People ask me how I stay sharp. They usually expect an answer about discipline or morning routines or some system I follow. The truth is messier than that, more earned, and more real than anything I've seen packaged under the banner of self-optimization.
What follows are the six things that have actually kept my edge sharp — built from twenty-five years of building companies, selling one, losing my footing, rebuilding from scratch, and now running a daily live show where thinking in real time is the entire sport.
None of these came from a book. They came from my life.
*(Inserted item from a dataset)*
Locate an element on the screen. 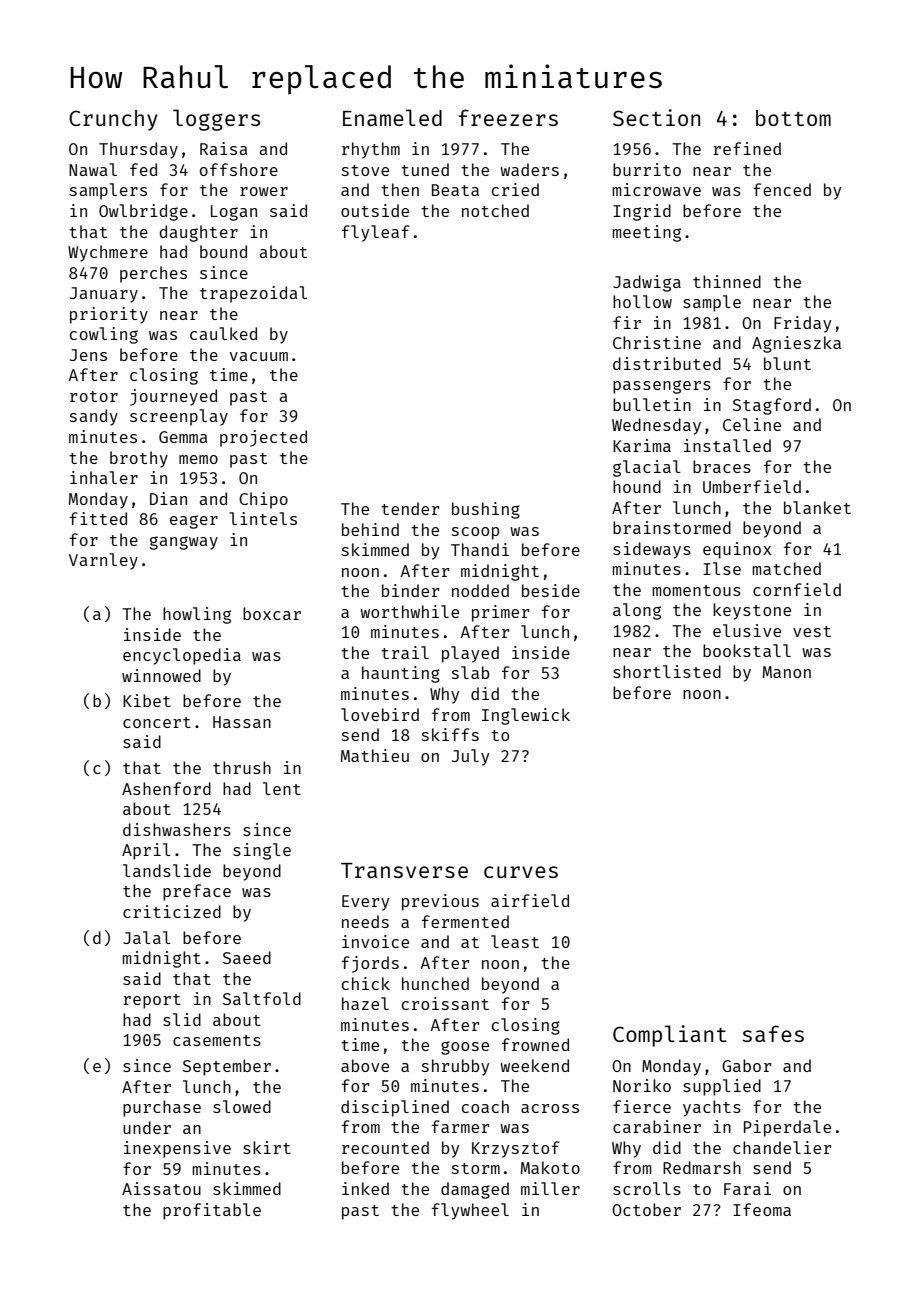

1. I Constantly Reinvent My Identity
I've been the overweight kid they called Husky Keith. The photocopier salesman. The startup founder moderating Dancing With the Stars live chats in 2006. The CEO of a global community management company. The guy who walked away from an audience of 350,000 followers because staying would have meant standing still. And now the host of a live morning show redefining what media even is.
Every one of those transitions required letting go of who I had been. If you're clinging to a past version of yourself — even a successful one — you're already falling behind.
2. I Learn Faster Than the Internet Moves
I built ICUC inside the chaos of real-time conversation before social media had a playbook. Today I'm building a live digital franchise with AI characters, human co-hosts, and a universe that evolves daily on air. The rule I operate by is simple: if the world is updating every twelve hours, so should my thinking. Slow learners don't survive fast markets.
3. I Treat My Brain Like an Athlete Treats His Body
I use the phrase business athlete deliberately, because I mean it literally. The competitive game most entrepreneurs are playing is mental. And most of them are running ultra-marathons fueled by fear, ego, and too many notifications.
Sleep, movement, hydration, breathwork, and sustained curiosity — those are the inputs that keep the output sharp. There's no shortcut and no supplement that replaces them. You either train your brain like it matters or you wonder why it's letting you down when the stakes are high.
4. I Put Myself in Rooms That Break My Pattern
When I feel too comfortable, that's a signal — not a reward. Comfort means I've stopped growing. So I deliberately drop myself into new environments: a mountain, a studio, a boardroom, a gym, a livestream with thousands of people watching me think in real time. Growth lives at the edge of pattern disruption. I've learned to seek that edge instead of avoiding it.
5. I Build in Public — Even When It's Messy
Deleting an old audience and rebuilding from zero is not a decision most people would make. The ego hit alone stops them. Launching a multi-hour daily show live, with no script and nowhere to hide, is not a risk most operators would take. But reinvention only works when you show your work. Doing it privately keeps you safe. Doing it publicly keeps you accountable — and builds something far more durable than a polished personal brand.
6. I Never Stop Having Real Conversations
Everything I've built — ICUC, Business Athletes Powered by LIVE, Mornings in the Lab — came from one muscle: I talk to people, in real time, without a script. Not at them. With them. That's the difference between a live creator and a static content producer, and it's the reason I stay sharp when others stagnate.
You cannot fake truth in a live conversation. That pressure is a gift. It forces clarity, honesty, and genuine engagement every single time — and it compounds over years into something that no amount of pre-produced content can replicate.
What This Actually Costs
None of these habits are free. Reinventing your identity means grieving past versions of yourself that worked. Learning faster than the internet moves means sitting with uncertainty longer than is comfortable. Treating your brain like an athlete treats his body means saying no to things that look like opportunity but are really just distraction dressed up in urgency. Building in public means tolerating the exposure of being wrong where people can see it.
I've paid all of those costs, more than once. The reinvention from ICUC CEO to independent builder wasn't clean. The decision to walk away from 350,000 followers and start over wasn't celebrated. The early episodes of Mornings in the Lab were rough in ways that are now part of the public record. That's what building in public means — it includes the messy parts, not just the highlight reel.
But the return on those costs is compound. Each version of you that gets built through genuine reinvention is more capable than the last. Each new environment that breaks your pattern expands what feels possible. Each live conversation that goes sideways teaches you something no book could have prepared you for.
Stay curious. Move faster than you're comfortable with. Talk to real people in real time. That's the whole edge, compressed.